The discussion and analysis of our financial condition and results of operations
are based upon our consolidated financial statements, which have been prepared
in conformity with accounting principles generally accepted in the United
States. The preparation of these financial statements requires us to make
estimates and assumptions that affect the reported amounts of assets,
liabilities, revenues and expenses reported in those financial statements. These
judgments can be subjective and complex, and consequently actual results could
differ from those estimates. Our most critical accounting policies relate to
revenue recognition; concentration of credit risk; inventories; intangible
assets; goodwill; and income taxes.

Revenue Recognition

Revenues from merchandise sales are recorded at the time the product is shipped
or delivered to the customer pursuant to the terms of sale. We report our sales
levels on a net sales basis, which is computed by deducting from gross sales the
amount of actual returns received and an amount established for anticipated
returns and other allowances.

Our sales return accrual is a subjective critical estimate that has a direct
impact on reported net sales and income. This accrual is calculated based on a
history of gross sales and actual sales returns, as well as management's
estimate of anticipated returns and allowances. As a percentage of gross sales,
sales returns, rebates and allowances were 7% and 4% for the three months ended
September 30, 2008 and 2007, respectively.

Concentration of Credit Risk

An entity is more vulnerable to concentrations of credit risk if it is exposed
to risk of loss greater than it would have had if it mitigated its risk through
diversification of customers. Such risks of loss manifest themselves
differently, depending on the nature of the concentration, and vary in
significance.

14
The Company had two customers with accounts receivable balances that aggregated
30% and 34% of the Company's accounts receivable at September 30, 2008 and June
30, 2008, respectively. Sales to neither of these customers exceeded 10% of net
sales in any of the past three fiscal years.

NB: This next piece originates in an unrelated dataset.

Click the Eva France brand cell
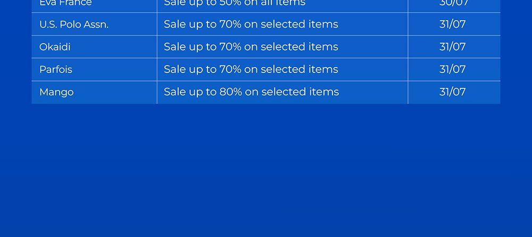point(65,3)
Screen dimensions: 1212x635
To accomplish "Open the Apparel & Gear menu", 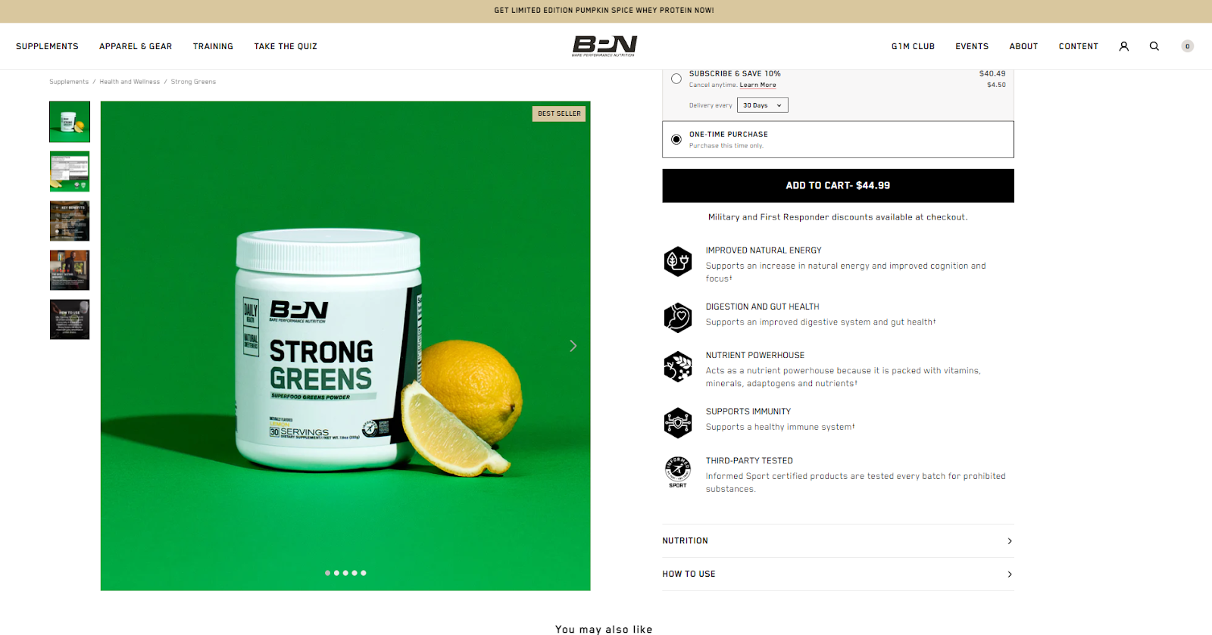I will (136, 46).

In the ordinary course of business, we have established a reserve for doubtful
accounts and customer deductions in the amount of $408,000 and $405,000 as of
September 30, 2008 and June 30, 2008, respectively. Our reserve for doubtful
accounts is a subjective critical estimate that has a direct impact on reported
net earnings. This reserve is based upon the evaluation of accounts receivable
agings, specific exposures and historical trends.

Inventories

Inventories are valued at the lower of cost or fair market value, with cost
being determined on the first-in, first-out (FIFO) method. The reported net
value of inventory includes finished saleable products, work-in-process and raw
materials that will be sold or used in future periods. Inventory costs include
raw materials, direct labor and overhead. The Company's overhead expenses are
applied based, in part, upon estimates of the proportion of those expenses that
are related to procuring and storing raw materials as compared to the
manufacture and assembly of finished products. These proportions, the method of
their application, and the resulting overhead included in ending inventory, are
based in part on subjective estimates and approximations and actual results
could differ from those estimates.

In addition, the Company records an inventory obsolescence reserve, which
represents the difference between the cost of the inventory and its estimated
market value, based on various product sales projections. The balance in this
reserve was $1,432,000 and $1,200,000 as of September 30, 2008 and June 30,
2008, respectively. This reserve is calculated using an estimated obsolescence
percentage applied to the inventory based on age, historical trends,
requirements to support forecasted sales, and the ability to find alternate
applications of its raw materials and to convert finished product into alternate
versions of the same product to better match customer demand. There is inherent
professional judgment and subjectivity made by both production and engineering
members of management in determining the estimated obsolescence percentage. In
addition, and as necessary, the Company may establish specific reserves for
future known or anticipated events.

The Company also regularly reviews the period over which its inventories will be
converted to sales. Any inventories expected to convert to sales beyond 12
months from the balance sheet date are classified as non-current.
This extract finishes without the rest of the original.